* **Work order**
The answer must be every entry, retyped without a single difference.

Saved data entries
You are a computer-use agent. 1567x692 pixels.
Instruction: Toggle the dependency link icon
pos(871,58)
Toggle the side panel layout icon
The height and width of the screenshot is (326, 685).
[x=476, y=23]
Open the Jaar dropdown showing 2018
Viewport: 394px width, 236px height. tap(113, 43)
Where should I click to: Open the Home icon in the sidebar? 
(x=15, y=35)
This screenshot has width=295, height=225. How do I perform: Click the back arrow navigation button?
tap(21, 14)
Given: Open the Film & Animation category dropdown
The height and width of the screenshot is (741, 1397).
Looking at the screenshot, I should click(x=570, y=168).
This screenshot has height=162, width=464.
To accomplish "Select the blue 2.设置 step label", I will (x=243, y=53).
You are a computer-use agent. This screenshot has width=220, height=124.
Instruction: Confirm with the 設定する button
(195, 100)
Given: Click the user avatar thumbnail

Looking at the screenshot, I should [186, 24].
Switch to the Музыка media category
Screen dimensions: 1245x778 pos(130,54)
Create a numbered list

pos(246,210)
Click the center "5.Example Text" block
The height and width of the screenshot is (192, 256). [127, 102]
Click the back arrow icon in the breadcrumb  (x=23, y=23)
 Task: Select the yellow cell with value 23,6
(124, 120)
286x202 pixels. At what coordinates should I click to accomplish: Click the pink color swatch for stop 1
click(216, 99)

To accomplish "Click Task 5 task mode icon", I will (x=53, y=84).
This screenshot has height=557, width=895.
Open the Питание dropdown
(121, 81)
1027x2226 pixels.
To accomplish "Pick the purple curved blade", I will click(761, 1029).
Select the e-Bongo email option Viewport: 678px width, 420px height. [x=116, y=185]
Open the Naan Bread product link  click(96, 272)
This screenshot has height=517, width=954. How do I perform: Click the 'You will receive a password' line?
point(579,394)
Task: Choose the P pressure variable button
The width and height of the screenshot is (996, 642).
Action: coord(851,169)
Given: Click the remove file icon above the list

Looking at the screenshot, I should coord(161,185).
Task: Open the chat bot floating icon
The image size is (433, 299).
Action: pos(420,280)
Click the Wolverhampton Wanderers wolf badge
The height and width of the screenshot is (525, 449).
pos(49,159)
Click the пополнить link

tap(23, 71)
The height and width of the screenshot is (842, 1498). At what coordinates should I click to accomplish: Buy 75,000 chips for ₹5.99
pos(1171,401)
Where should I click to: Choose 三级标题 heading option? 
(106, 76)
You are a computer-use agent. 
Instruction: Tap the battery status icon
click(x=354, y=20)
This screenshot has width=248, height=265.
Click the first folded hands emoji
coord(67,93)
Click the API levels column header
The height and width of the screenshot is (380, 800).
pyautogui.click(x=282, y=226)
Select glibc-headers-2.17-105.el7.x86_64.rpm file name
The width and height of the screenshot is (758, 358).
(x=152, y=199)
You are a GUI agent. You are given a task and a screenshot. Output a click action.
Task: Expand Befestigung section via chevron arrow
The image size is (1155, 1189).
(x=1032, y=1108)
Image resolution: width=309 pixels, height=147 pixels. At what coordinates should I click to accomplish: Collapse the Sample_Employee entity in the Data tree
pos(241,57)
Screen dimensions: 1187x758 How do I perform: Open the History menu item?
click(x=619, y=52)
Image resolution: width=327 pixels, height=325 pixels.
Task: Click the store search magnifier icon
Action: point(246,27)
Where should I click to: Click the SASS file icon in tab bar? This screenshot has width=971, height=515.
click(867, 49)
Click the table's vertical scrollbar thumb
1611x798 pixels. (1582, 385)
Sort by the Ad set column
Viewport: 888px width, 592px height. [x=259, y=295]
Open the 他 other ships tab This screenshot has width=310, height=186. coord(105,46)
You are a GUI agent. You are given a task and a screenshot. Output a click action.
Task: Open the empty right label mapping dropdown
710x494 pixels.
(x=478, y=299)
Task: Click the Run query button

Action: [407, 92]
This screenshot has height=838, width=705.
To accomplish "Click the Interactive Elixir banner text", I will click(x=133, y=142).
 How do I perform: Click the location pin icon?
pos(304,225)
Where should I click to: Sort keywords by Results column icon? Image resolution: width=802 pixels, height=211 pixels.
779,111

* **Exercise answer**
You are a computer-use agent. 1567x692 pixels.
Instruction: Toggle the dependency link icon
pos(871,58)
Toggle the side panel layout icon
The height and width of the screenshot is (326, 685).
[x=476, y=23]
Open the Jaar dropdown showing 2018
Viewport: 394px width, 236px height. tap(113, 43)
Where should I click to: Open the Home icon in the sidebar? 
(x=15, y=35)
This screenshot has width=295, height=225. How do I perform: Click the back arrow navigation button?
tap(21, 14)
Given: Open the Film & Animation category dropdown
The height and width of the screenshot is (741, 1397).
Looking at the screenshot, I should click(x=570, y=168).
This screenshot has height=162, width=464.
To accomplish "Select the blue 2.设置 step label", I will (x=243, y=53).
You are a computer-use agent. This screenshot has width=220, height=124.
Instruction: Confirm with the 設定する button
(195, 100)
Given: Click the user avatar thumbnail

Looking at the screenshot, I should [186, 24].
Switch to the Музыка media category
Screen dimensions: 1245x778 pos(130,54)
Create a numbered list

pos(246,210)
Click the center "5.Example Text" block
The height and width of the screenshot is (192, 256). [127, 102]
Click the back arrow icon in the breadcrumb  (x=23, y=23)
 Task: Select the yellow cell with value 23,6
(124, 120)
286x202 pixels. At what coordinates should I click to accomplish: Click the pink color swatch for stop 1
click(216, 99)

To accomplish "Click Task 5 task mode icon", I will (x=53, y=84).
This screenshot has height=557, width=895.
Open the Питание dropdown
(121, 81)
1027x2226 pixels.
To accomplish "Pick the purple curved blade", I will click(761, 1029).
Select the e-Bongo email option Viewport: 678px width, 420px height. [x=116, y=185]
Open the Naan Bread product link  click(96, 272)
This screenshot has height=517, width=954. How do I perform: Click the 'You will receive a password' line?
point(579,394)
Task: Choose the P pressure variable button
The width and height of the screenshot is (996, 642).
Action: coord(851,169)
Given: Click the remove file icon above the list

Looking at the screenshot, I should coord(161,185).
Task: Open the chat bot floating icon
The image size is (433, 299).
Action: pos(420,280)
Click the Wolverhampton Wanderers wolf badge
The height and width of the screenshot is (525, 449).
pos(49,159)
Click the пополнить link

tap(23, 71)
The height and width of the screenshot is (842, 1498). At what coordinates should I click to accomplish: Buy 75,000 chips for ₹5.99
pos(1171,401)
Where should I click to: Choose 三级标题 heading option? 
(106, 76)
You are a computer-use agent. 
Instruction: Tap the battery status icon
click(x=354, y=20)
This screenshot has width=248, height=265.
Click the first folded hands emoji
coord(67,93)
Click the API levels column header
The height and width of the screenshot is (380, 800).
pyautogui.click(x=282, y=226)
Select glibc-headers-2.17-105.el7.x86_64.rpm file name
The width and height of the screenshot is (758, 358).
(x=152, y=199)
You are a GUI agent. You are given a task and a screenshot. Output a click action.
Task: Expand Befestigung section via chevron arrow
The image size is (1155, 1189).
(x=1032, y=1108)
Image resolution: width=309 pixels, height=147 pixels. At what coordinates should I click to accomplish: Collapse the Sample_Employee entity in the Data tree
pos(241,57)
Screen dimensions: 1187x758 How do I perform: Open the History menu item?
click(x=619, y=52)
Image resolution: width=327 pixels, height=325 pixels.
Task: Click the store search magnifier icon
Action: point(246,27)
Where should I click to: Click the SASS file icon in tab bar? This screenshot has width=971, height=515.
click(867, 49)
Click the table's vertical scrollbar thumb
1611x798 pixels. (1582, 385)
Sort by the Ad set column
Viewport: 888px width, 592px height. [x=259, y=295]
Open the 他 other ships tab This screenshot has width=310, height=186. coord(105,46)
You are a GUI agent. You are given a task and a screenshot. Output a click action.
Task: Open the empty right label mapping dropdown
710x494 pixels.
(x=478, y=299)
Task: Click the Run query button

Action: [407, 92]
This screenshot has height=838, width=705.
To accomplish "Click the Interactive Elixir banner text", I will click(x=133, y=142).
 How do I perform: Click the location pin icon?
pos(304,225)
Where should I click to: Sort keywords by Results column icon? Image resolution: width=802 pixels, height=211 pixels.
779,111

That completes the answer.